◆ What the exercise asks ◆
Beneath this line sits some data. Return only its lines from the one holding "At what coordinates should I click to accomplish: Open 详情" through the one holding "The height and width of the screenshot is (409, 572).", inclusive, exactly, with the images removed.

** Opening Entries shown block **

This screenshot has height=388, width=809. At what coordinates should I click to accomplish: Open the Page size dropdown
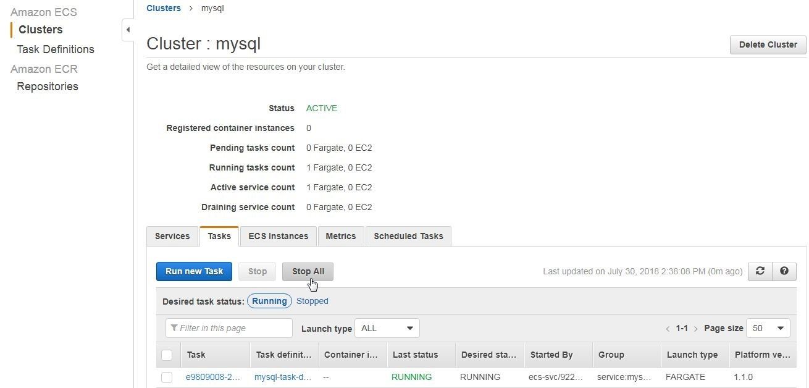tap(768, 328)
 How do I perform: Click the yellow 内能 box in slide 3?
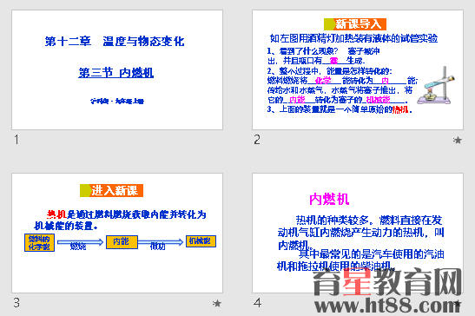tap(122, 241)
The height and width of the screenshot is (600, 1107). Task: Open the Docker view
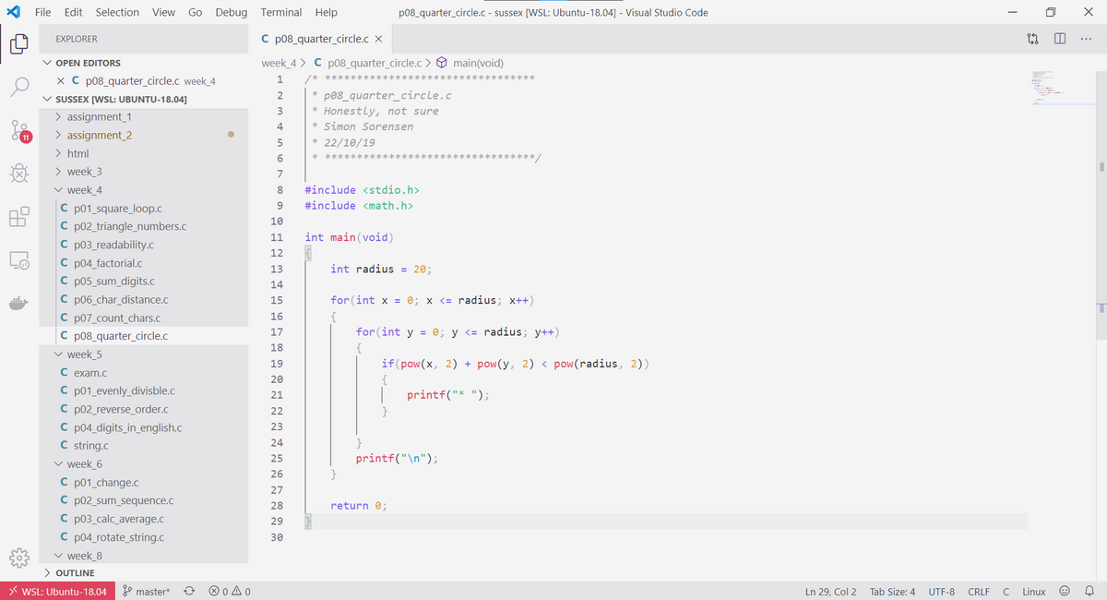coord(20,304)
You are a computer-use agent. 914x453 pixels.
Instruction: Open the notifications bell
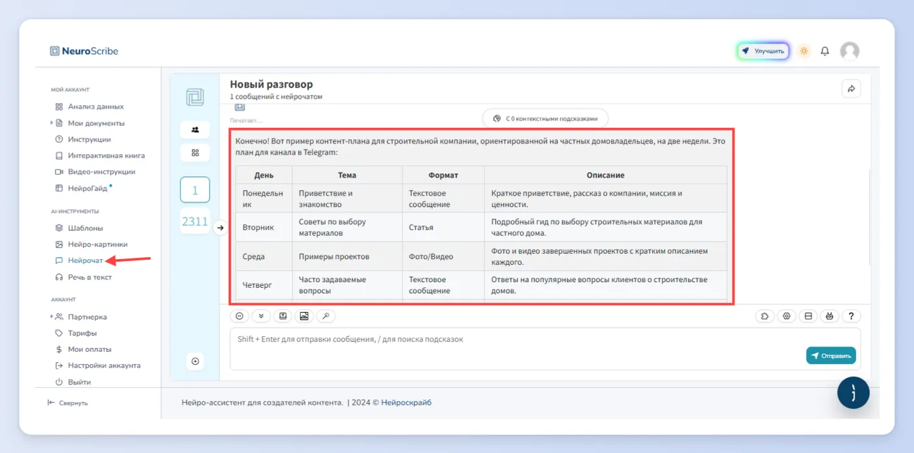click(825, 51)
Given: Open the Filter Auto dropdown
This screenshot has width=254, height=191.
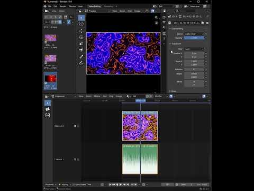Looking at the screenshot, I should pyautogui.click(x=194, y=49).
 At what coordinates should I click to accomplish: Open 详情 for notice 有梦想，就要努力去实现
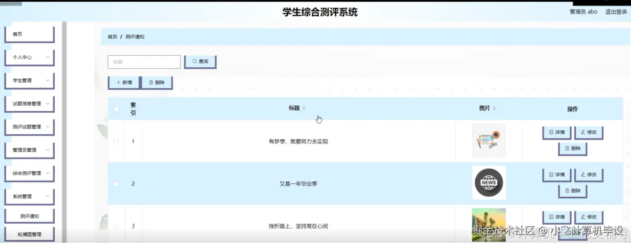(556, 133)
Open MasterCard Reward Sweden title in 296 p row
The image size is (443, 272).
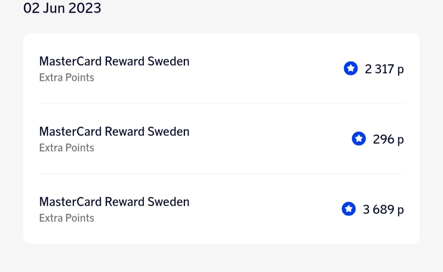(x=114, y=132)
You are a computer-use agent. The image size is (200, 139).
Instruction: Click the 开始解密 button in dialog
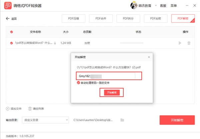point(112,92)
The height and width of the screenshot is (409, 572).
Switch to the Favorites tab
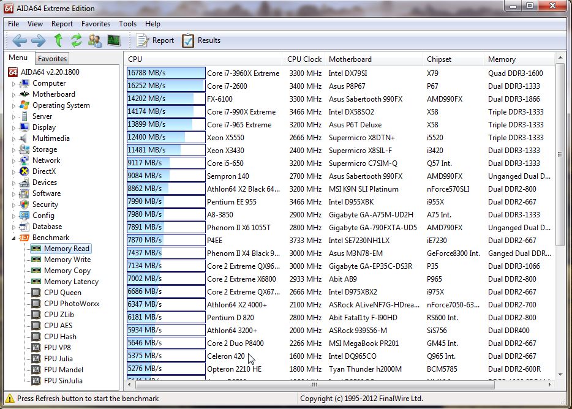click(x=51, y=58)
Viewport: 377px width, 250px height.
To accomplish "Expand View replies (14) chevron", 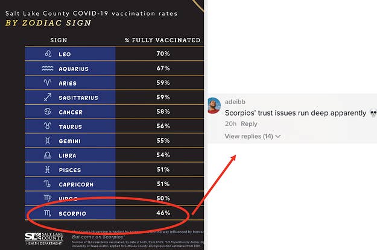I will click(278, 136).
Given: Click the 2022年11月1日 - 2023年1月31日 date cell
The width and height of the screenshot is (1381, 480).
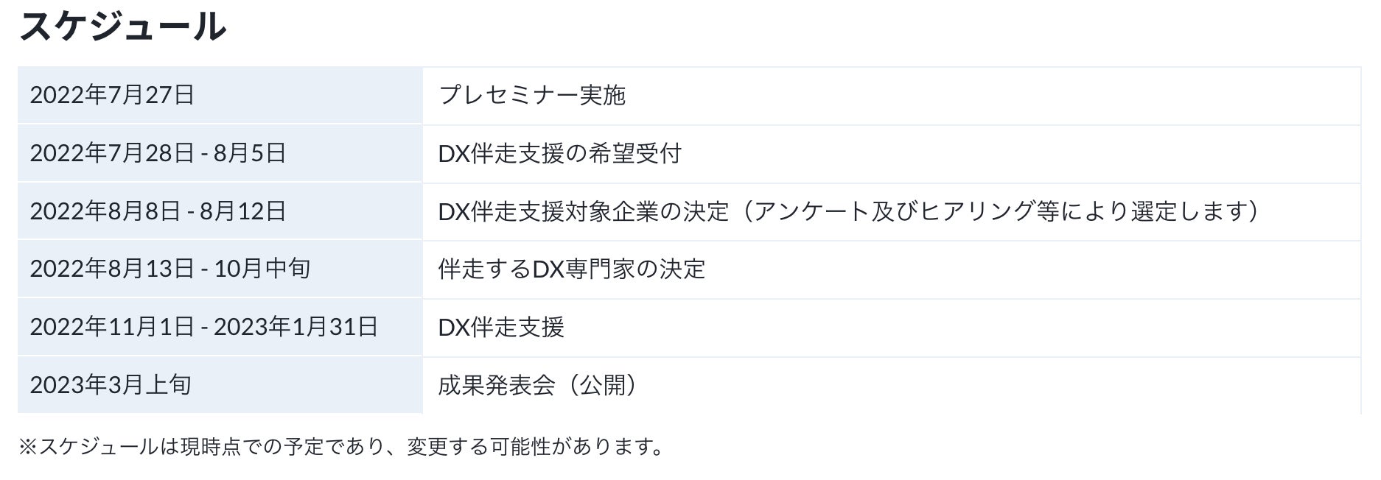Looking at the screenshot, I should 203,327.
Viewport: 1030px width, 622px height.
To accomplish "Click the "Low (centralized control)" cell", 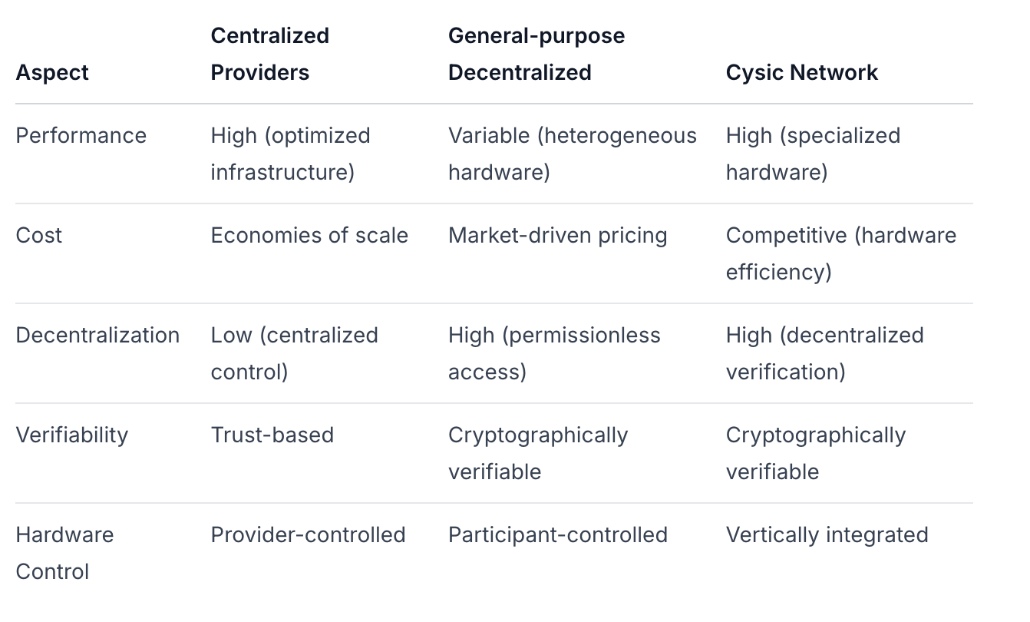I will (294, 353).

** Closing Entries shown block **

◆ Solved problem ◆
 At what coordinates should I click to accomplish: Open 详情 for notice 有梦想，就要努力去实现
(556, 133)
Open MasterCard Reward Sweden title in 296 p row
The image size is (443, 272).
(x=114, y=132)
You are a computer-use agent. The image size is (200, 139).
Instruction: Click the 开始解密 button in dialog
point(112,92)
The height and width of the screenshot is (409, 572).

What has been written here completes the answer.